▶ [REQUIRED TASK]
Retype the material between the line holding "Where should I click to: Click" and the line holding "[x=513, y=108]", inclusive, reproducing those lines character for character.

··· DATA FOR THIS EXERCISE ···

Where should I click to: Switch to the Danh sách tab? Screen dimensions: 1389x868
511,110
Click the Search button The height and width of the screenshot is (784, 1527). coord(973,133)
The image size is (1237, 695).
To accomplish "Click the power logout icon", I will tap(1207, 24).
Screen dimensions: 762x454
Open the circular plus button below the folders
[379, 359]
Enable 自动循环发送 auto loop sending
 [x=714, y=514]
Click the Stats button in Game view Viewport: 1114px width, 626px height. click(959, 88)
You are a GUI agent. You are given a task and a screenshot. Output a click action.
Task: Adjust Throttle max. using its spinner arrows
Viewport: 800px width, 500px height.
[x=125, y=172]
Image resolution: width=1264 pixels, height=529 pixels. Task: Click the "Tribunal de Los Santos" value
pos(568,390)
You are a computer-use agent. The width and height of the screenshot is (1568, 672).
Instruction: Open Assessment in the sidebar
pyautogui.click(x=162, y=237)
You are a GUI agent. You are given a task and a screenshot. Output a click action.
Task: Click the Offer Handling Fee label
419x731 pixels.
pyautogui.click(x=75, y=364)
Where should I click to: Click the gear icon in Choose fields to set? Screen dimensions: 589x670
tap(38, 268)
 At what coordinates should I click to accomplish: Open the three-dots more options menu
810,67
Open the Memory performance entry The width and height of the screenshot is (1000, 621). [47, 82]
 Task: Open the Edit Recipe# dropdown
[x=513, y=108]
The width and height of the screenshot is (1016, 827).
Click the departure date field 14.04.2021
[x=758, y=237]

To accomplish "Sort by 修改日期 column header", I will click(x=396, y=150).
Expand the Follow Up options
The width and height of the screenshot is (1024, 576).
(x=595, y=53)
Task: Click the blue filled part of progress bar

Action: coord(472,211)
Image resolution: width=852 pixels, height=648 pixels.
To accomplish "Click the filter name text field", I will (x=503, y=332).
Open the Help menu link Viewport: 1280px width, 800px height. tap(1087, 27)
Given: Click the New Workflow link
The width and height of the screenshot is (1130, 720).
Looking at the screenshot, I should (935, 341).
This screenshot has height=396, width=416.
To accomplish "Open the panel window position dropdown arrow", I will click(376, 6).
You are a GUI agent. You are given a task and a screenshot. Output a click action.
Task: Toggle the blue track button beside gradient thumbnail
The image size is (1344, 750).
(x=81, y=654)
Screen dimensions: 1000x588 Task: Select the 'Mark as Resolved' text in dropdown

···

▶ [EXERCISE SOLUTION]
Where should I click to: Click the gear icon in Choose fields to set? Screen dimensions: 589x670
tap(38, 268)
 At what coordinates should I click to accomplish: Open the three-dots more options menu
810,67
Open the Memory performance entry The width and height of the screenshot is (1000, 621). [47, 82]
 Task: Open the Edit Recipe# dropdown
[x=513, y=108]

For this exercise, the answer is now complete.